Cerebrovascular and ischemic cardiovascular events, including events leading to death, occurred in patients receiving ERLEADA. Monitor for signs and symptoms of ischemic heart disease and cerebrovascular disorders. Optimize management of cardiovascular risk factors, such as hypertension, diabetes, or dyslipidemia. Consider discontinuation of ERLEADA for Grade 3 and 4 events.

Fractures — In a randomized study (SPARTAN) of patients with nmCRPC, fractures occurred in 12% of patients treated with ERLEADA and in 7% of patients treated with placebo. In a randomized study (TITAN) of patients with mCSPC, fractures occurred in 9% of patients treated with ERLEADA and in 6% of patients treated with placebo. Evaluate patients for fracture risk. Monitor and manage patients at risk for fractures according to established treatment guidelines and consider use of bone-targeted agents.

Falls — In a randomized study (SPARTAN), falls occurred in 16% of patients treated with ERLEADA compared with 9% of patients treated with placebo. Falls were not associated with loss of consciousness or seizure. Falls occurred in patients receiving ERLEADA with increased frequency in the elderly. Evaluate patients for fall risk.

Seizure — In two randomized studies (SPARTAN and TITAN), 5 patients (0.4%) treated with ERLEADA and 1 patient treated with placebo (0.1%) experienced a seizure. Permanently discontinue ERLEADA in patients who develop a seizure during treatment. It is unknown whether anti-epileptic medications will prevent seizures with ERLEADA. Advise patients of the risk of developing a seizure while receiving ERLEADA and of engaging in any activity where sudden loss of consciousness could cause harm to themselves or others.

Severe Cutaneous Adverse Reactions — Fatal and life-threatening cases of severe cutaneous adverse reactions (SCARs), including Stevens-Johnson syndrome/toxic epidermal necrolysis (SJS/TEN), and drug reaction with eosinophilia and systemic symptoms (DRESS) occurred in patients receiving ERLEADA.

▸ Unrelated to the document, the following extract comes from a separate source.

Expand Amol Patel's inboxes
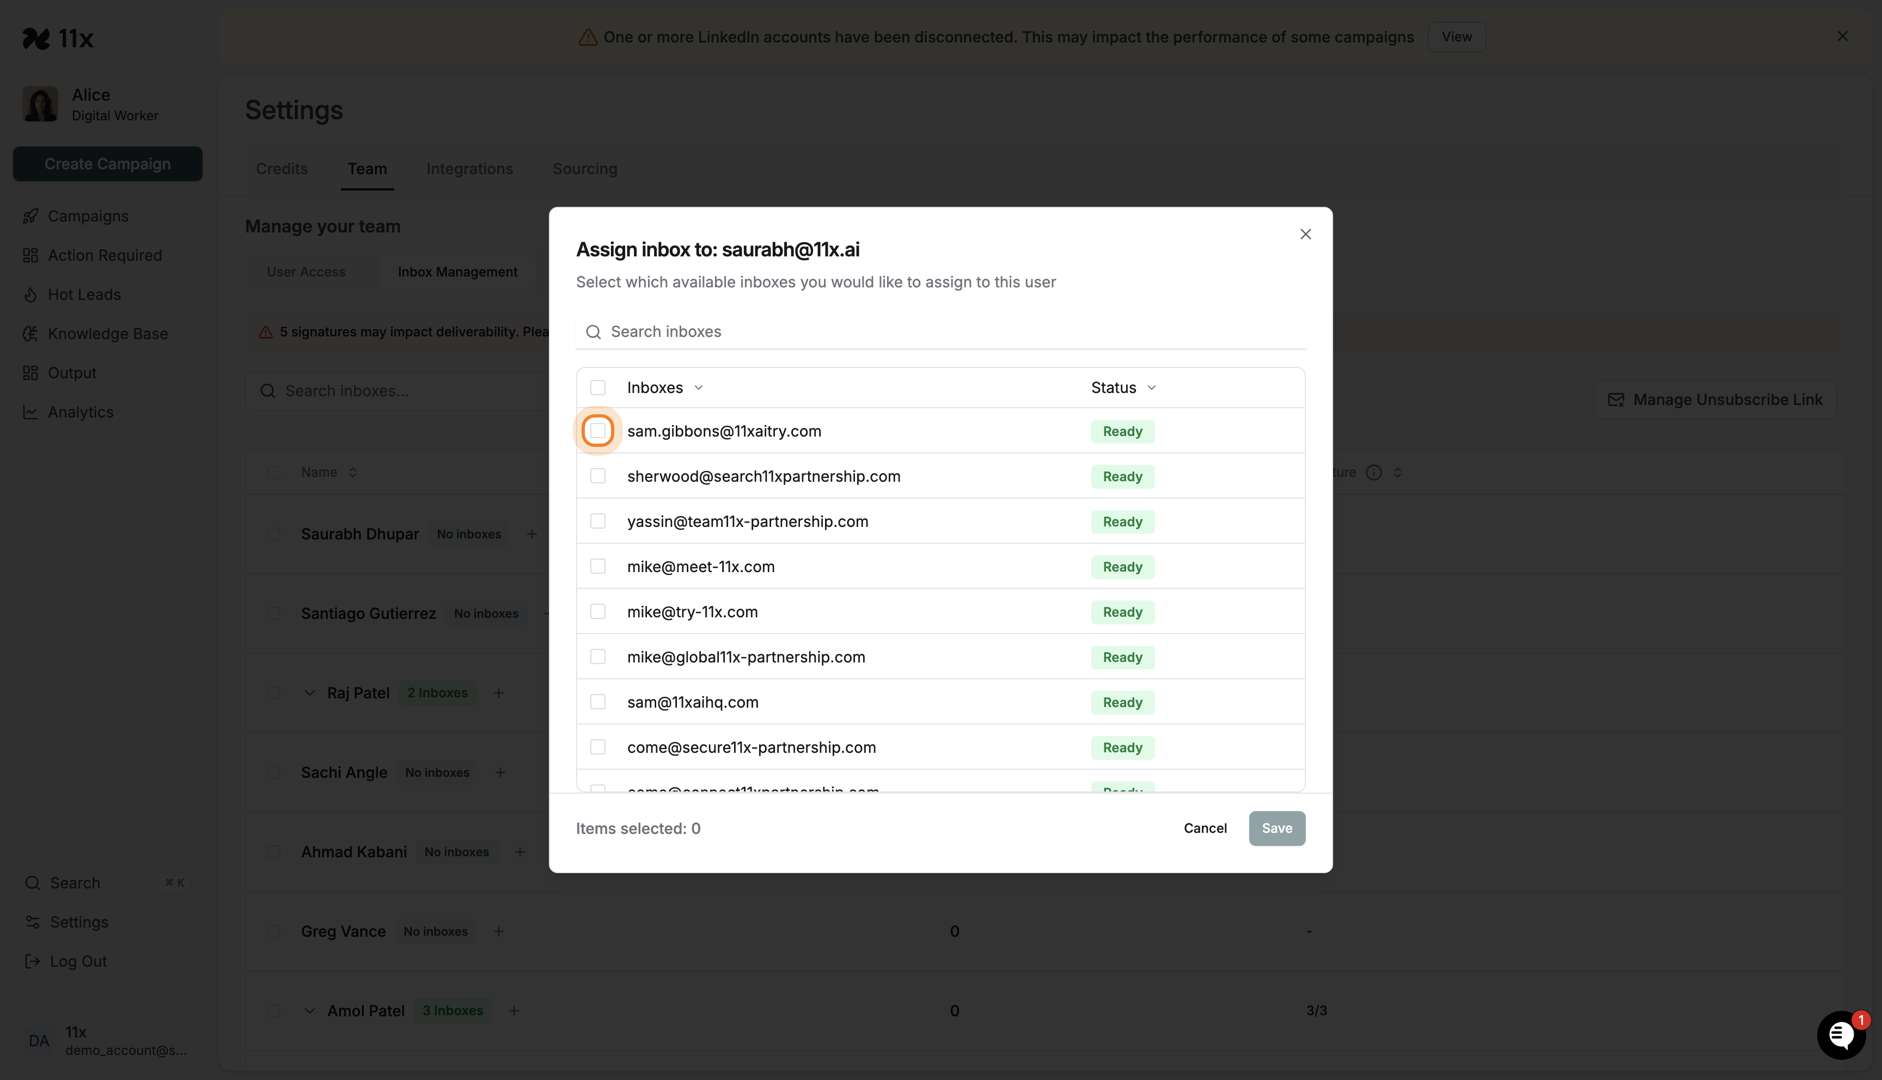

Monitor patients for the development of SCARs. Advise patients of the signs and symptoms of SCARs (e.g., a prodrome of fever, flu-like symptoms, mucosal lesions, progressive skin rash, or lymphadenopathy). If a SCAR is suspected, interrupt ERLEADA until the etiology of the reaction has been determined. Consultation with a dermatologist is recommended. If a SCAR is confirmed, or for other Grade 4 skin reactions, permanently discontinue ERLEADA [see Dosage and Administration (2.2)].

Interstitial Lung Disease (ILD)/Pneumonitis — Fatal and life-threatening interstitial lung disease (ILD) or pneumonitis can occur in patients treated with ERLEADA.

Post-marketing cases of ILD/pneumonitis, including fatal cases, occurred in patients treated with ERLEADA. Across clinical trials (TITAN and SPARTAN, n=1327), 0.8% of patients treated with ERLEADA experienced ILD/pneumonitis, including 0.2% who experienced Grade 3 events [see Adverse Reactions (6.1, 6.2)].

Monitor patients for new or worsening symptoms indicative of ILD/pneumonitis (e.g., dyspnea, cough, fever). Immediately withhold ERLEADA if ILD/pneumonitis is suspected. Permanently discontinue ERLEADA in patients with severe ILD/pneumonitis or if no other potential causes of ILD/pneumonitis are identified [see Dosage and Administration (2.2)].

Embryo-Fetal Toxicity — The safety and efficacy of ERLEADA have not been established in females. Based on findings from animals and its mechanism of action, ERLEADA can cause fetal harm and loss of pregnancy when administered to a pregnant female. Advise males with female partners of reproductive potential to use effective contraception during treatment and for 3 months after the last dose of ERLEADA [see Use in Specific Populations (8.1, 8.3)].

ADVERSE REACTIONS

The most common adverse reactions (≥10%) that occurred more frequently in the ERLEADA-treated patients (≥2% over placebo) from the randomized placebo-controlled clinical trials (TITAN and SPARTAN) were fatigue, arthralgia, rash, decreased appetite, fall, weight decreased, hypertension, hot flush, diarrhea, and fracture.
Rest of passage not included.